If this is to be done, how do we justify to voters the notion of using anything other than top 2 runoff? It would be hard to justify bringing 3 or more cnadidates into the final round. Sure, we could all think of good reasons that satisfy us, but will they satisfy the average voter?
Here's a thought: If there's a CW and he also has majority approval then he wins without a second round. That's in some ways a less stringent criterion than the criterion in top 2 runoff (majority of 1st place votes) but still fairly stringent (he has to pass 2 tests, not 1).
If no candidate passes both criteria then only advance 2 to the final round. One of them should be the CW if he exists. But I'm not sure whom the other should be.

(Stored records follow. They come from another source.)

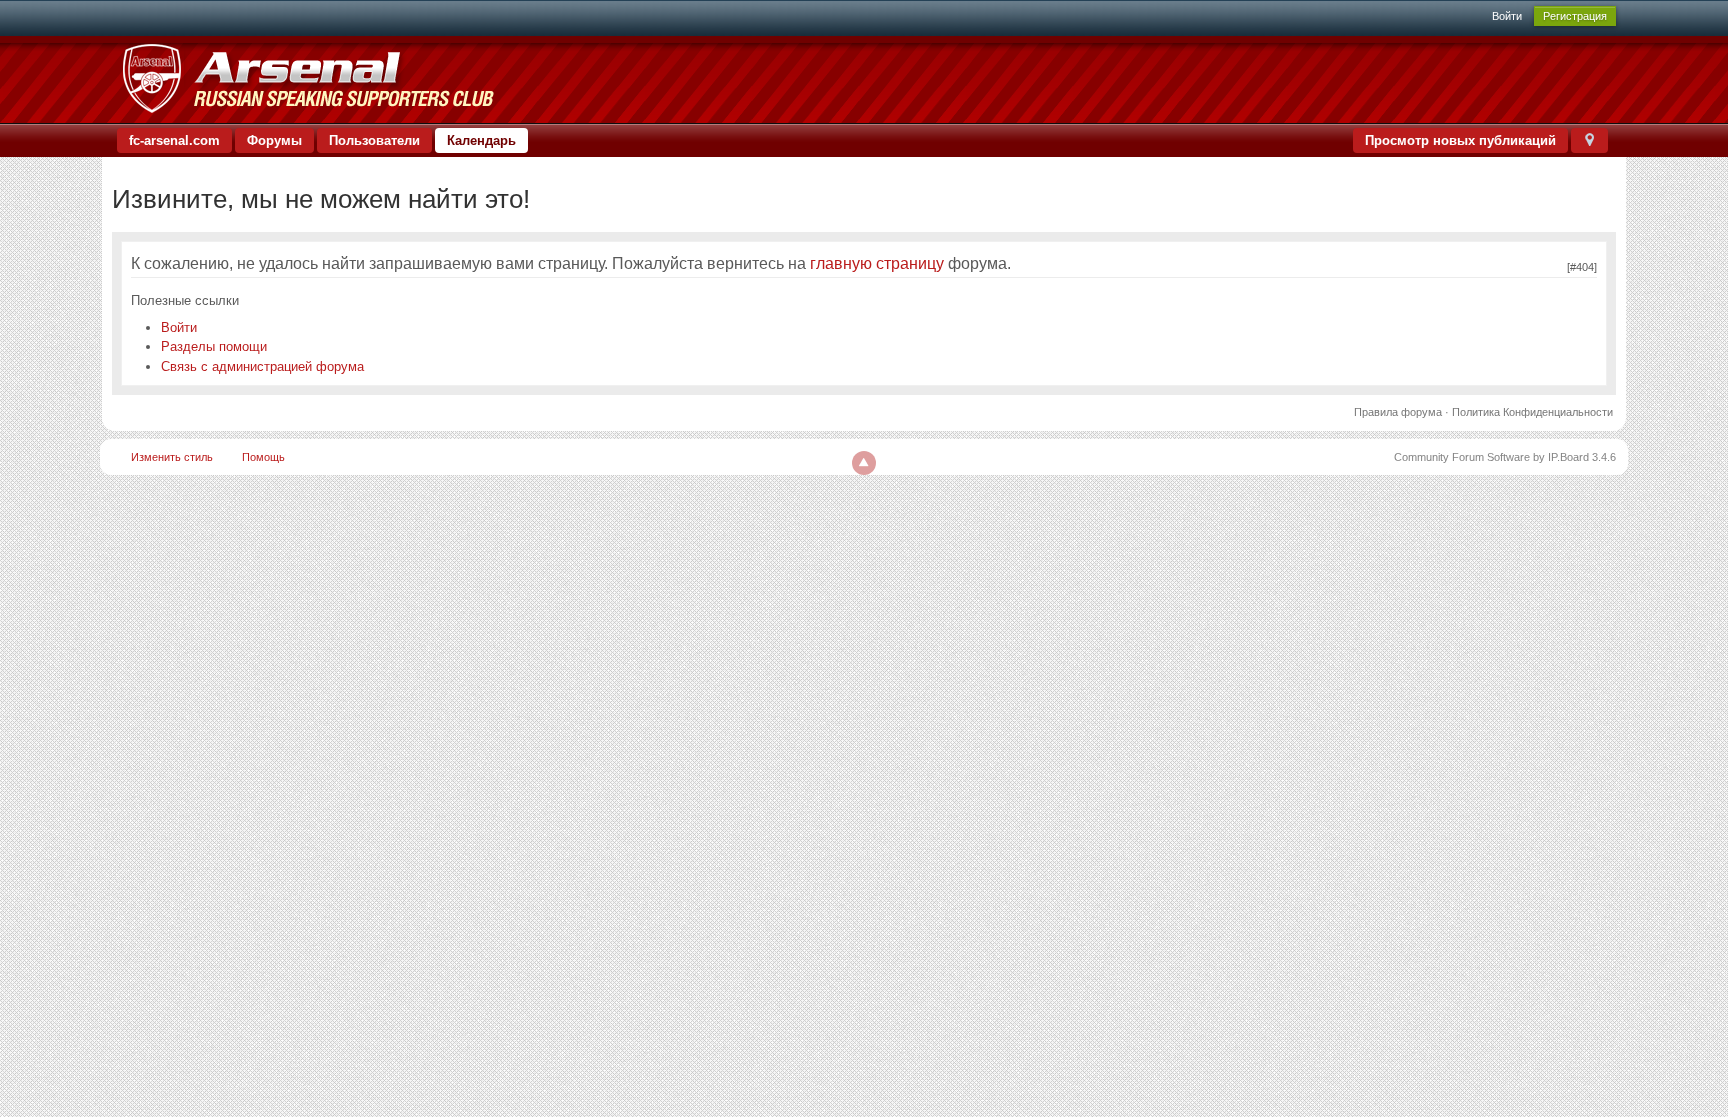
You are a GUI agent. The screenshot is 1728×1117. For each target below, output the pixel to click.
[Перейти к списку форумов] (307, 78)
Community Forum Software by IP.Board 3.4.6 (1505, 457)
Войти (1507, 16)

Perhaps the remaining candidate with the greatest approval, but that runs the risk of a faction approving some doofus to make sure their candidate has an easy opponent in the final round. Be careful, though: A great number of doofuses have been elected to a variety of offices. (I shall refrain from identifying them, although a certain Senator from Massachusettes and a certain former Justice of the Alabama Supreme Court would surely make the list.)
Another possibility would be to look at the remaining candidates and, if there's a CW amongst them, send him to the second round. It would be easy to say that there's no need for a second round if there's a CW, but the whole point is that the process should include more deliberation. If the CW of the first round remains the people's choice then he'll coast to victory. If, on the other hand, they have second thoughts about him, well, good thing we had that second round.
But I'm not sure what to do if there's no CW, or if there's a CW but a cycle among the remaining candidates. I guess you could always use your favorite Condorcet cycle resolution method, but that's a whole other can of worms.
Anyway, I don't claim to have any answers on this, just some things to think about.
Alex
Bart Ingles wrote:
Open or blanket primaries make it easier to engage in pushover strategy,
where one party tries to make sure the opposing party nominates a weak
candidate who can be easily defeated in the general election. That's
the main reason most parties (e.g. Democrat, Republican, Libertarian)
oppose open primaries. A blanket primary was just defeated in
California (November 2004).
Also, using an approval-like method in the first round of a two-round
election makes possible risk-free collusion strategies, where two
parties gang up to exclude a third (perhaps Condorcet candidate) so that
they can face each other in the final round.
Would this proposal allow both strategies to be pursued simultaneously?
My preference at present is for a plain approval primary, which is
either a closed primary or a California-style "modified open primary" in
which voters can choose any party on election day but can only
participate in that party's primary.